[WHAT YOU SHOULD DO]: Output, word for word, the lines of this listing that fall between the line with "This screenshot has height=505, width=393." and the line with "Click the return", counting both of those lines, and no others.

[SUPPLIED RECORDS]:

■ ■ ■ ■

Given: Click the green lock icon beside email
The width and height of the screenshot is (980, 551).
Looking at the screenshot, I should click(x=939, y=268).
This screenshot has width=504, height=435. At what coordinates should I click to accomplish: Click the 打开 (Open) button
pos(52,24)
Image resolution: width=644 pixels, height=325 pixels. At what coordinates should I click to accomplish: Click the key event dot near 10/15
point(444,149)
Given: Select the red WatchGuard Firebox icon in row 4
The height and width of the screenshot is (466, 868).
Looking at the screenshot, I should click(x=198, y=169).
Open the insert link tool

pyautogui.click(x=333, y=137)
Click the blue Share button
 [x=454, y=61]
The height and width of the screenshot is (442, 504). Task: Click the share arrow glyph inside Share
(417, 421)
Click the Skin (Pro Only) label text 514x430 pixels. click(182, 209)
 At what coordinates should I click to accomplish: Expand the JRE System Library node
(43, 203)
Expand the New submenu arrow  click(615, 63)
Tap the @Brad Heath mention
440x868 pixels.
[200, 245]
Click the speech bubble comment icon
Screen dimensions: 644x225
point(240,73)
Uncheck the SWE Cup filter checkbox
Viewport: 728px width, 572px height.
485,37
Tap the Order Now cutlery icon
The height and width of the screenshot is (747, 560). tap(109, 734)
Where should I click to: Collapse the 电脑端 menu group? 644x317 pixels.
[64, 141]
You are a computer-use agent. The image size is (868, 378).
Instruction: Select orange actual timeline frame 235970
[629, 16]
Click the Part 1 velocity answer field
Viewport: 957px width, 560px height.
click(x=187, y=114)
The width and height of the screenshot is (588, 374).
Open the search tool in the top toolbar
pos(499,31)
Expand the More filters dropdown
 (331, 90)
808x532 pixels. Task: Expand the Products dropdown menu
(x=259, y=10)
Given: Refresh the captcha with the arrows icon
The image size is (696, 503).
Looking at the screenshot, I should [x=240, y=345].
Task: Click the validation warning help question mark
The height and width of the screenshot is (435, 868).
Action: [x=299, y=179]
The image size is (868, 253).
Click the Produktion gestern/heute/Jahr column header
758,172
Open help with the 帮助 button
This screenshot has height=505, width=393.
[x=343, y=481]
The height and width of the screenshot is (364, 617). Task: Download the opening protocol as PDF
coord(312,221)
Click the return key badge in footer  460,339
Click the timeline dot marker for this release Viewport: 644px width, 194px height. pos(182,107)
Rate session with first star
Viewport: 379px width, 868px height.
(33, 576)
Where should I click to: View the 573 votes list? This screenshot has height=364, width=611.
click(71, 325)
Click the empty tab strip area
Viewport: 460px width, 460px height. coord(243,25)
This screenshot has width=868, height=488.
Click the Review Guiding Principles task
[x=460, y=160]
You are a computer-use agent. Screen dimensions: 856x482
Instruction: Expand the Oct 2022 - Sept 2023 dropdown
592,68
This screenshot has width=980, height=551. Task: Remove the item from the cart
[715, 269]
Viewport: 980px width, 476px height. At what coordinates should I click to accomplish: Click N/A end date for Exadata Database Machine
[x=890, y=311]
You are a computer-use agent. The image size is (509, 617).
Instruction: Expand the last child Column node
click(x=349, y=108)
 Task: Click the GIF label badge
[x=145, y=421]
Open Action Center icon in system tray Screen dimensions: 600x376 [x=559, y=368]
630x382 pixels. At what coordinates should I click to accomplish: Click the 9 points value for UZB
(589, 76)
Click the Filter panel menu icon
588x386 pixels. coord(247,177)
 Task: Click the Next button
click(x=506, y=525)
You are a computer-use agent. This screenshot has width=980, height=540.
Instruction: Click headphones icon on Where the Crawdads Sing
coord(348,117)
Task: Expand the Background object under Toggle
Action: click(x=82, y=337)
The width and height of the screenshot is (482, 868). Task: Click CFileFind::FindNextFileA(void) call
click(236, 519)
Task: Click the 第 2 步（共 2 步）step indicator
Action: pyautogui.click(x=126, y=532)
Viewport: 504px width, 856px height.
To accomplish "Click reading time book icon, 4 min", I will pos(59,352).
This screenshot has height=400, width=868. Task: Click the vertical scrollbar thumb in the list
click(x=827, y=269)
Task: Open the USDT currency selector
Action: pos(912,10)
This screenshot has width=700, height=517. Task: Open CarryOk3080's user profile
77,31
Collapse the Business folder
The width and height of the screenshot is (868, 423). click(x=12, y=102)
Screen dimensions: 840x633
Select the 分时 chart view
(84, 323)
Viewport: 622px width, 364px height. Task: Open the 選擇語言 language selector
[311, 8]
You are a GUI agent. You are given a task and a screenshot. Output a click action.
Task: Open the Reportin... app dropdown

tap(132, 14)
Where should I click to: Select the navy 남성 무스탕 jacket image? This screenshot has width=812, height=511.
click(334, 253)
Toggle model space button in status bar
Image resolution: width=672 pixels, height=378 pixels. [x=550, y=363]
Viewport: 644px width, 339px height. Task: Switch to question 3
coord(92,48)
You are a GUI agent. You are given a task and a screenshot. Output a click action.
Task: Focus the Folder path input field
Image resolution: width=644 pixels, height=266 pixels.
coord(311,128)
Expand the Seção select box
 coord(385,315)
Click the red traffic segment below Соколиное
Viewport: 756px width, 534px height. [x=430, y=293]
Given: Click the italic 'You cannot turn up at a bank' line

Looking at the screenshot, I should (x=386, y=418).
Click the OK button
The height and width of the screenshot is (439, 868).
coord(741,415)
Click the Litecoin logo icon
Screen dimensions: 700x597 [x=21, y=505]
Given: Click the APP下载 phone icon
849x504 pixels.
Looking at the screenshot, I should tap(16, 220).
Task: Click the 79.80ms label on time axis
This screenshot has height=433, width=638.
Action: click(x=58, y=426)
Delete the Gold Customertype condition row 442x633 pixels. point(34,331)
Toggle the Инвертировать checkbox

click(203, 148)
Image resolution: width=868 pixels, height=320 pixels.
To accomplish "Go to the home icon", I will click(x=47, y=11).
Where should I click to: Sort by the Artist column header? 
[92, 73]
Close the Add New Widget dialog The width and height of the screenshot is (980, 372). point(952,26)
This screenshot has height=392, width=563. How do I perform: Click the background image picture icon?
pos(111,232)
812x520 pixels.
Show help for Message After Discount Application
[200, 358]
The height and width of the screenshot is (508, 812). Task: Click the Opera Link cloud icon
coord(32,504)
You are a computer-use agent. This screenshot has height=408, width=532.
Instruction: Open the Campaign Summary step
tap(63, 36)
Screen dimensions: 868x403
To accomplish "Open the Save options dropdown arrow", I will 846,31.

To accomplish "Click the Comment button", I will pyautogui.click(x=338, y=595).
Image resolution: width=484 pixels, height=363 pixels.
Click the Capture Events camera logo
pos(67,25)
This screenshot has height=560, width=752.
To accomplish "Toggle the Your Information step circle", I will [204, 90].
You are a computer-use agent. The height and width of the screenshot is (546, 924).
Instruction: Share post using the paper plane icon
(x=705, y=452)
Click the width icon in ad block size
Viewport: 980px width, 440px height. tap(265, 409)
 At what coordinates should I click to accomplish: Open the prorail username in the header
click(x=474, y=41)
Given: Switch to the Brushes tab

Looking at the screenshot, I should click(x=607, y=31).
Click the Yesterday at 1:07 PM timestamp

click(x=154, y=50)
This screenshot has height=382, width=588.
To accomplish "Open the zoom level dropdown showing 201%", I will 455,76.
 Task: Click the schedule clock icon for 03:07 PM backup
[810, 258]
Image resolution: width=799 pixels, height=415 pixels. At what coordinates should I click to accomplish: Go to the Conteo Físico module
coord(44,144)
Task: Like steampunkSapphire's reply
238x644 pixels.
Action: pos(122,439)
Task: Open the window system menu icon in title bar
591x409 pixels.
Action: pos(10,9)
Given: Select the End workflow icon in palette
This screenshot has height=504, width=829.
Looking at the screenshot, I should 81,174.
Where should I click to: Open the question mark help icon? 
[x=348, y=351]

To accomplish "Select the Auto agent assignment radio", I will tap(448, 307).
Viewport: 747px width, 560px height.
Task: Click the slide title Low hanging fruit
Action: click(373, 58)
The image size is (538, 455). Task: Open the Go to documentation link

■ ■ ■ ■

[EXERCISE RESULT]:
This screenshot has height=505, width=393.
[x=343, y=481]
The height and width of the screenshot is (364, 617). Task: Download the opening protocol as PDF
coord(312,221)
Click the return key badge in footer  460,339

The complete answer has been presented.